## 节选
((

自定义数据集在计算loss时出错 #28

zhangvia · 2021-06-18T15:31:49Z

学长你好，我想自定义一个数据集来跑这个模型，我把数据集的标注转成了coco格式如下所示。然后修改了config文件的数据集路径，但在计算loss时还是报错了。错误如下：
"images":[略],
"categories":[略],
"annotations":[
{
"area":3366.6824649275077,
"category_id":3,
"segmentation":[
[
356.7924715069118,
54.362633790420304,
337.6467271719448,
29.497233060353793,
252.64484276405284,
94.9465843308558,
271.79058709901983,
119.81198506092231
]
],
"iscrowd":0,
"bbox":[
304.7186571354823,
74.65460906063805,
31.3822828934849,
107.27971818858487
],
"image_id":18,
"id":1
}；

Traceback (most recent call last):
File "tools/train.py", line 95, in
main()
File "tools/train.py", line 91, in main
logger=logger)
File "/home/localchao/LHX/jyz/ReDet/mmdet/apis/train.py", line 61, in train_detector
_non_dist_train(model, dataset, cfg, validate=validate)
File "/home/localchao/LHX/jyz/ReDet/mmdet/apis/train.py", line 197, in _non_dist_train
runner.run(data_loaders, cfg.workflow, cfg.total_epochs)
File "/home/localchao/anaconda3/envs/CG-Net/lib/python3.7/site-packages/mmcv-0.2.13-py3.7-linux-x86_64.egg/mmcv/runner/runner.py", line 358, in run
epoch_runner(data_loaders[i], **kwargs)
File "/home/localchao/anaconda3/envs/CG-Net/lib/python3.7/site-packages/mmcv-0.2.13-py3.7-linux-x86_64.egg/mmcv/runner/runner.py", line 264, in train
self.model, data_batch, train_mode=True, **kwargs)
File "/home/localchao/LHX/jyz/ReDet/mmdet/apis/train.py", line 39, in batch_processor
losses = model(**data)
File "/home/localchao/anaconda3/envs/CG-Net/lib/python3.7/site-packages/torch/nn/modules/module.py", line 541, in call
result = self.forward(*input, **kwargs)
File "/home/localchao/anaconda3/envs/CG-Net/lib/python3.7/site-packages/torch/nn/parallel/data_parallel.py", line 150, in forward
return self.module(*inputs[0], **kwargs[0])
File "/home/localchao/anaconda3/envs/CG-Net/lib/python3.7/site-packages/torch/nn/modules/module.py", line 541, in call
result = self.forward(*input, **kwargs)
File "/home/localchao/LHX/jyz/ReDet/mmdet/models/detectors/base_new.py", line 95, in forward
return self.forward_train(img, img_meta, **kwargs)

))

## 待完成任务
1) 帖子里 annotations 下给出了一条标注对象。列出这个对象包含的全部字段名。
2) 请从帖子中摘出一段内容，从“Traceback (most recent”开始，一直到“dataset, cfg, validate=validate)”为止，全部照录。

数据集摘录
((

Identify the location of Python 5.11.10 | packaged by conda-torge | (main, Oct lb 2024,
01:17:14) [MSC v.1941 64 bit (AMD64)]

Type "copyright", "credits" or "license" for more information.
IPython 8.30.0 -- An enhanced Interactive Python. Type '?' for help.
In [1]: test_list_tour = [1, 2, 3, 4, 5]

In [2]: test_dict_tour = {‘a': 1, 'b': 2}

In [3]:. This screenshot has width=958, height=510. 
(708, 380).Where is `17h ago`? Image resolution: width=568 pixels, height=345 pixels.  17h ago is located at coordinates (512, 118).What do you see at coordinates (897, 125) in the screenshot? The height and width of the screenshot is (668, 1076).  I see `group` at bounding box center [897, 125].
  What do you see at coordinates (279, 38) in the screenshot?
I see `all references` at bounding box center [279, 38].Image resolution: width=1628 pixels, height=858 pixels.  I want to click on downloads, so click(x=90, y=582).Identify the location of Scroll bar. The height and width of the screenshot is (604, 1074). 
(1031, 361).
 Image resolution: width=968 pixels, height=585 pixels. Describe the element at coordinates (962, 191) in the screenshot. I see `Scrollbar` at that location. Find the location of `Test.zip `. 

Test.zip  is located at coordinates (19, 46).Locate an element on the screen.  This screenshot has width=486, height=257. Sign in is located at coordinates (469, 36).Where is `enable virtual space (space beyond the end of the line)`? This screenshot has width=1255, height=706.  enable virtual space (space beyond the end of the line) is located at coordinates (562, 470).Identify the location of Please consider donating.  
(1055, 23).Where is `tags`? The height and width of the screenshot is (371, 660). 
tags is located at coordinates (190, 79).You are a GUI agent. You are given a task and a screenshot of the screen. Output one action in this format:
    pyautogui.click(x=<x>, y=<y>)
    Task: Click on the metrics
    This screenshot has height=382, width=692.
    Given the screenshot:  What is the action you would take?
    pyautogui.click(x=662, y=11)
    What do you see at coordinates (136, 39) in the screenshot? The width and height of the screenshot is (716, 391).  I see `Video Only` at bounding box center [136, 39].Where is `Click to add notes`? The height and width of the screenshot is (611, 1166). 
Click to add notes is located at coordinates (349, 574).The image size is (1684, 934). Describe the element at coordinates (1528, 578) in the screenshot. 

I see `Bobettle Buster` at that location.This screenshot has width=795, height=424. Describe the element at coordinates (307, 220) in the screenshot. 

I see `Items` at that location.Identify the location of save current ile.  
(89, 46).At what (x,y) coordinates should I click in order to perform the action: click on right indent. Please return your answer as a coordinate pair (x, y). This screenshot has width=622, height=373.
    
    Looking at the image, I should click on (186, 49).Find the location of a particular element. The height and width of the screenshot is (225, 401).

))

## 任务结果
1) area、category_id、segmentation、iscrowd、bbox、image_id、id

2)
Traceback (most recent call last):
File "tools/train.py", line 95, in
main()
File "tools/train.py", line 91, in main
logger=logger)
File "/home/localchao/LHX/jyz/ReDet/mmdet/apis/train.py", line 61, in train_detector
_non_dist_train(model, dataset, cfg, validate=validate)